Extracted text:
"""
Despite all that, the Hilton Double Tree is not quite yet in a position to boast the title of the city's swankiest, high profile hotel. To do so, it will need to edge out some pretty tough competition. So how does its gastronomic opportunities hold up to Wroclaw's other luxury hotels? I decided to check out the bars at Sofitel and Hotel Monopol to find out.
I think that of the three aforementioned hotels, Cafe Bar Monopol feels the most venerable. Its brown marble, leather armchairs, and dim lighting; the fact that you can order and smoke a cigar; as well as the precise and delicious cocktails and food (duck dumplings with wine-stewed plums anyone?) take you back to old school luxury without a sense of tackiness or trying too hard.
As someone who very rarely goes out for cocktails in fancy places, I was impressed that I did not feel alienated or isolated; in fact it was an intimate room despite its size and we were very well treated by our friendly bartender. I didn't feel like I was in a hotel of which I wasn't a guest, and I think I'd gladly return for another lovely Pisco Sour – or test the bartender's ability to make a real Old-Fashioned for this bourbon-lover.
On the other hand, Sofitel is not particularly inviting. When you walk into the Louis D'Or Bar, you've come in through a strange shopping-mall type atrium.
"""
Challenge A: Rescale the records from the line with "will (382, 113)." to the line with "Action: click(90, 204)", both included. Reproduce each of those lines with its request, multiplying every coordinate in the answers by 0.75 and rounding to whole numbers (halves go up), and return only those lines.

Task material:
"""
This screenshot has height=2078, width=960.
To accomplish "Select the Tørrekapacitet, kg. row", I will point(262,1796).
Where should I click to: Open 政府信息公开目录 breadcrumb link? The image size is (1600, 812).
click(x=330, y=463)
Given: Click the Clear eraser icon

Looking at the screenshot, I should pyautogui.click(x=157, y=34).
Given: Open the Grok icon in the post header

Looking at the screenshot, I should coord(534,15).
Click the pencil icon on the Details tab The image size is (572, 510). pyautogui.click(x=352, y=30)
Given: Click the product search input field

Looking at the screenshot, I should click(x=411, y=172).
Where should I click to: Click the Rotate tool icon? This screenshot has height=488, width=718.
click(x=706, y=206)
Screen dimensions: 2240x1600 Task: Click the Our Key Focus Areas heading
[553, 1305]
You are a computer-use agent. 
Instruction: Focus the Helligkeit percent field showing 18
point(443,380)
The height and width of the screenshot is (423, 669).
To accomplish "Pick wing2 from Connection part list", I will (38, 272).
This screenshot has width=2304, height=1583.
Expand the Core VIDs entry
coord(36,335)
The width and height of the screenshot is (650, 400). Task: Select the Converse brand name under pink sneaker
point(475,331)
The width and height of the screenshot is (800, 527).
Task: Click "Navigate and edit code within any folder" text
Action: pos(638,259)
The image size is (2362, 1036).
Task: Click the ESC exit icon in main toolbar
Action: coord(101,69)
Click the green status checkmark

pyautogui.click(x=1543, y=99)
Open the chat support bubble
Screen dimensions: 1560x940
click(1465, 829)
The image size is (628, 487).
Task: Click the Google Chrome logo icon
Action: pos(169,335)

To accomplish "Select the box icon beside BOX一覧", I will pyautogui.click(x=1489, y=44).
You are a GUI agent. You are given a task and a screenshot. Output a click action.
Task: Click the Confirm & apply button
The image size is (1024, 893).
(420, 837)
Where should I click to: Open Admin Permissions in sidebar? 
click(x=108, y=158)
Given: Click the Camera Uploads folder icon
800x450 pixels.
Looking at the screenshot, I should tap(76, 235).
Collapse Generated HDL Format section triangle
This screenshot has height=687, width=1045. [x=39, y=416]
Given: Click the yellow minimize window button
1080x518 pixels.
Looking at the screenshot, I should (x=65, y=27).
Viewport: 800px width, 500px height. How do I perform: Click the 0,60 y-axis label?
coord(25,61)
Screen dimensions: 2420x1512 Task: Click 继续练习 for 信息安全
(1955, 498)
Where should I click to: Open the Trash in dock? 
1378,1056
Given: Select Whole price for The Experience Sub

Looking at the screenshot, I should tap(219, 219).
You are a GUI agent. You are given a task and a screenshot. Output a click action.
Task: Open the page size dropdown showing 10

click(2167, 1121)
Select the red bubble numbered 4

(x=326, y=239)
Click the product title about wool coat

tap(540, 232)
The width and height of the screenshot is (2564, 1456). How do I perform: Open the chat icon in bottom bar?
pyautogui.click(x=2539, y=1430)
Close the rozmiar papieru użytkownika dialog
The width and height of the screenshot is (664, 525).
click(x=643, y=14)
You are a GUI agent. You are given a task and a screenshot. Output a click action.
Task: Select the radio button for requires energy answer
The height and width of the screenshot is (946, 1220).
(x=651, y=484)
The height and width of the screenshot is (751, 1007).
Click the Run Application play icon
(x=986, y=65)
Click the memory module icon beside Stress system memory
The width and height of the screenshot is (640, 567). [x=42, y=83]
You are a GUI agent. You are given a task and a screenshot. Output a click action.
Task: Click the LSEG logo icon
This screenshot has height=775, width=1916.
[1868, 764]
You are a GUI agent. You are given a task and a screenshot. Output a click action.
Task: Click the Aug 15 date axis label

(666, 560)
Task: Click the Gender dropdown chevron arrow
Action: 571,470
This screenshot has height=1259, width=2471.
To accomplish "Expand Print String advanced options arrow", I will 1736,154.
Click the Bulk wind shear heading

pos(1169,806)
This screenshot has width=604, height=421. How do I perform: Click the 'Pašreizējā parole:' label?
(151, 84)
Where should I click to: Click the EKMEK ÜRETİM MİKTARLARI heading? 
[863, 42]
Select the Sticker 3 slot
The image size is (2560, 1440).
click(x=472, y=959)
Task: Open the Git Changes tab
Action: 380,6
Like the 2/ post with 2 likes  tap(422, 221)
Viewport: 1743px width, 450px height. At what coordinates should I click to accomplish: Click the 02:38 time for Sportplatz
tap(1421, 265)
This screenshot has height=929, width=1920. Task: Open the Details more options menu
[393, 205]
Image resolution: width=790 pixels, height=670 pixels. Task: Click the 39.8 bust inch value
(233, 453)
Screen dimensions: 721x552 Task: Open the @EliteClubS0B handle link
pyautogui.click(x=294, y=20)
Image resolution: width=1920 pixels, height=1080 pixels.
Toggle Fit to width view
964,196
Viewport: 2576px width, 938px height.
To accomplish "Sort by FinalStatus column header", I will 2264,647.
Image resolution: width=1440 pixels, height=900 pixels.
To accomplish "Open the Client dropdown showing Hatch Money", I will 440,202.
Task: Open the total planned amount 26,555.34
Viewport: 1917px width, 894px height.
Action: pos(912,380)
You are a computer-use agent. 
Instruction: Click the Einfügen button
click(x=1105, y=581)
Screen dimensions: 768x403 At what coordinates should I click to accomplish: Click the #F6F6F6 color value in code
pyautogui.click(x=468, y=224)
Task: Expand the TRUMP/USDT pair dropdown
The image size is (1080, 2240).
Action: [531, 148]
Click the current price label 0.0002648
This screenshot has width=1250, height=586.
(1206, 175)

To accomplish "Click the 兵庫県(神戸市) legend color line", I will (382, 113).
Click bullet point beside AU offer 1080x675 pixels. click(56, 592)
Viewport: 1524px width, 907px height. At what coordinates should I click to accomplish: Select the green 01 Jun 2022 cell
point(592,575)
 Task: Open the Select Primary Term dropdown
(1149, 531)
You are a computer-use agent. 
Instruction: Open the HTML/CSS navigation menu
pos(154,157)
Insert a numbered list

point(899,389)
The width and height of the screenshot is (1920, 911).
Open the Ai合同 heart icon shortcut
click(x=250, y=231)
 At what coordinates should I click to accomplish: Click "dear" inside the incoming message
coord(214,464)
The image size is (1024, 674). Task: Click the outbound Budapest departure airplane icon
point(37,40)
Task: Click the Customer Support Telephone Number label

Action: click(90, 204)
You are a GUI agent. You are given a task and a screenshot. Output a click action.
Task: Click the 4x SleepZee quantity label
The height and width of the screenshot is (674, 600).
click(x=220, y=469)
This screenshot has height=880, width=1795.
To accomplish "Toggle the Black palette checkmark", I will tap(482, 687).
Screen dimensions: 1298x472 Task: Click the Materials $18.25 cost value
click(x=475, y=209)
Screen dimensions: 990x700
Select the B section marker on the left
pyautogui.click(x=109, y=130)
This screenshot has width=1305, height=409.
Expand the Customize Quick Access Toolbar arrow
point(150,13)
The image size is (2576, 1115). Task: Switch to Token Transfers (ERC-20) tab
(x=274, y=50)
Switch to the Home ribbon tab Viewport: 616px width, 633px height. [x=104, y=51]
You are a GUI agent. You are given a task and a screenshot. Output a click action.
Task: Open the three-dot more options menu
"""
Challenge B: Extend the piece on Wroclaw's luxury hotel bars, picking up right after its last sentence about the Louis D'Or Bar's atrium.

Exercise result A:
To accomplish "Click the 兵庫県(神戸市) legend color line", I will (287, 85).
Click bullet point beside AU offer 1080x675 pixels. click(42, 444)
Viewport: 1524px width, 907px height. At what coordinates should I click to accomplish: Select the green 01 Jun 2022 cell
point(444,431)
 Task: Open the Select Primary Term dropdown
(862, 398)
You are a computer-use agent. 
Instruction: Open the HTML/CSS navigation menu
pos(116,118)
Insert a numbered list

point(674,292)
The width and height of the screenshot is (1920, 911).
Open the Ai合同 heart icon shortcut
click(x=188, y=173)
 At what coordinates should I click to accomplish: Click "dear" inside the incoming message
coord(161,348)
The image size is (1024, 674). Task: Click the outbound Budapest departure airplane icon
point(28,30)
Task: Click the Customer Support Telephone Number label

Action: click(68, 153)

Exercise result B:
Servers in old-school bellhop uniforms lend the place a feeling of grandeur, but it was difficult to get comfortable with all that looming empty space. Maybe on a weekend it would be more cheerful. My impression overall is that Sofitel is a beautiful hotel with high-quality bar and restaurant service. If I were a guest of the hotel, I'd gladly spend time at the bar. But it's not somewhere I'm likely to go to relax after work – maybe it's a bit too exclusive for me.
So, are you looking for a fun atmosphere with more than a hint of luxury? Curious where to find fine dining in Wroclaw, as well as cocktails that go beyond what you'd get at your average nightclub? Do you want a romantic getaway but don't want to leave the city? All three hotels I went to – DoubleTree, Monopol, and Sofitel – will do the trick.
For a bright, fun and open atmosphere I might choose OVO Bar. For old-school luxury either Louis D'Or or Cafe Bar Monopol would be appropriate. All three have very good drinks.
I guess you'll have to see for yourself – the party clearly never stops in Wroclaw (at least if you have enough cash!).